Impacto operacional e infraestrutura militar sob mira

Relatos da agência de notícias Mehr confirmaram múltiplas explosões no território, enquanto registros visuais que circulam na mídia internacional mostram densas colunas de fumaça sobre a ilha. De acordo com fontes do governo americano citadas pelo jornalista Barak Ravid, da Axios, o foco da incursão foi estritamente militar, visando neutralizar defesas e pontos de controle na zona industrial. O ataque marca um novo capítulo de hostilidades, superando em escala a ofensiva realizada em meados de março, que o próprio Trump descreveu anteriormente como um dos bombardeios mais devastadores da história do Oriente Médio.

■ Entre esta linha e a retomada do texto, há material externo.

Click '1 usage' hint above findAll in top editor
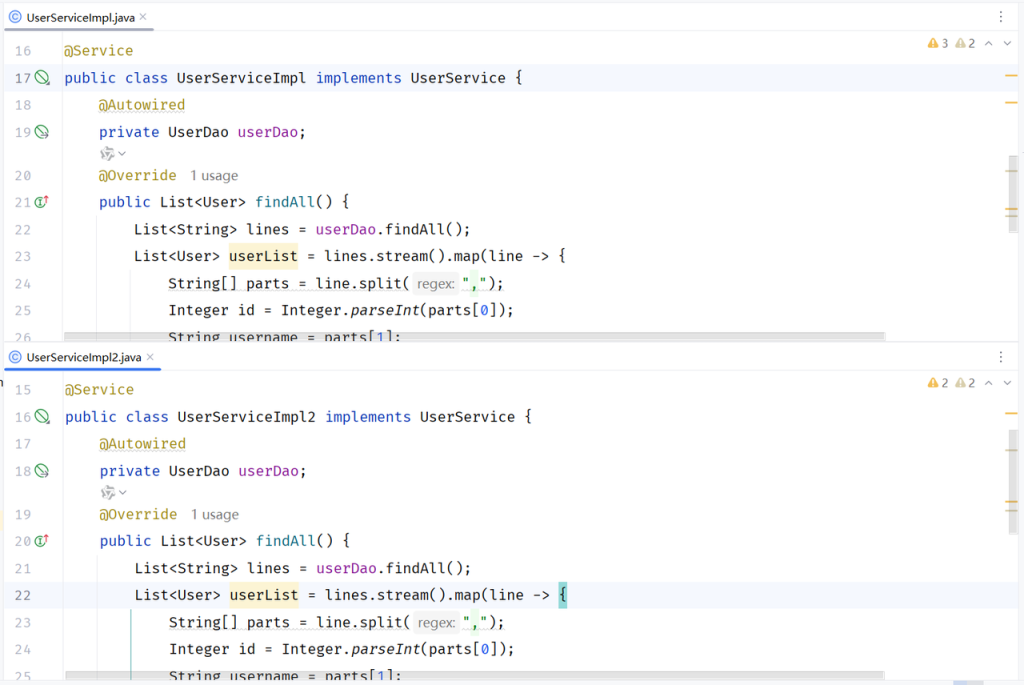The width and height of the screenshot is (1024, 685). [214, 176]
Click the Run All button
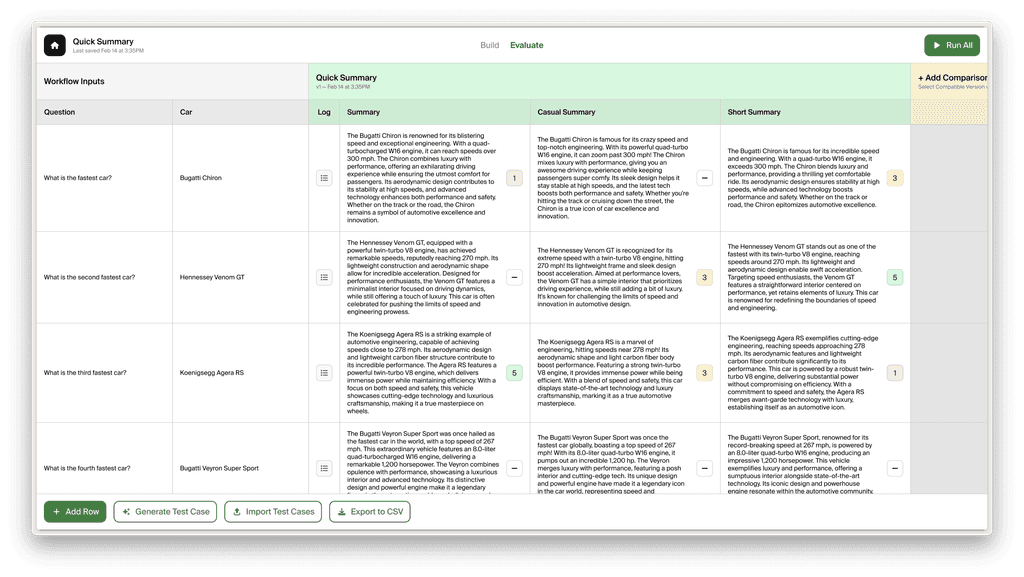The image size is (1024, 577). pos(951,44)
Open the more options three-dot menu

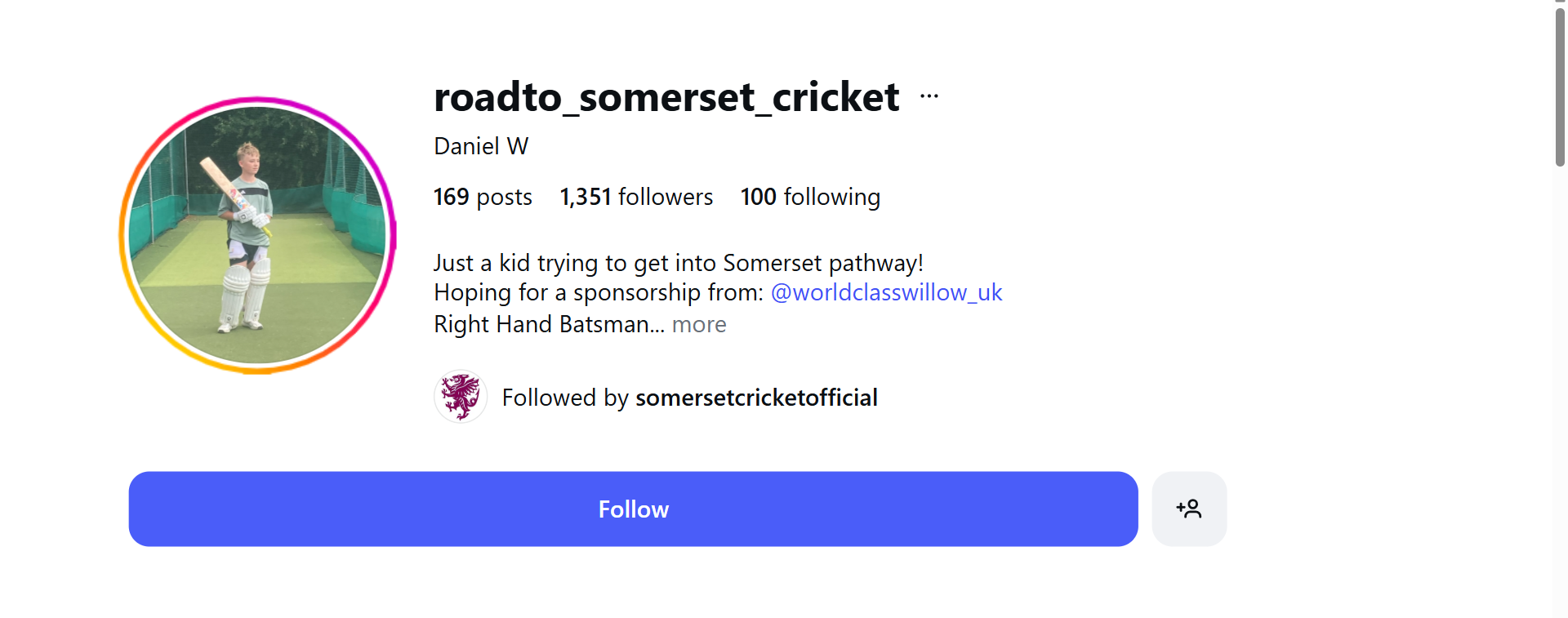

Ameaça à rede elétrica e blecautes em Alborz

Os reflexos dos ataques não se limitaram à zona costeira. Na província de Alborz, a queda de um projétil atingiu linhas de transmissão de alta voltagem, desativando a subestação de Tohid. O incidente provocou apagões generalizados na região leste da cidade de Karaj e no distrito de Fardis. A empresa local de distribuição de eletricidade informou que equipes de emergência foram mobilizadas para tentar restabelecer o fornecimento, embora o cenário de instabilidade na rede elétrica ainda persista devido aos danos estruturais causados pelos projéteis.

A ação militar ocorre após declarações recentes de Donald Trump, nas quais ele enfatizava que os EUA haviam poupado, até então, as instalações de refino para permitir a sobrevivência econômica mínima do Estado iraniano. O presidente americano chegou a afirmar que a indústria petrolífera do país seria o alvo “mais fácil de todos”, mas que a destruição total não havia sido autorizada por questões de “decência”. Entretanto, a Casa Branca condicionou a preservação da infraestrutura à livre circulação de navios no Estreito de Ormuz, sinalizando que a paciência estratégica de Washington chegou ao fim diante das recentes interferências iranianas na navegação global.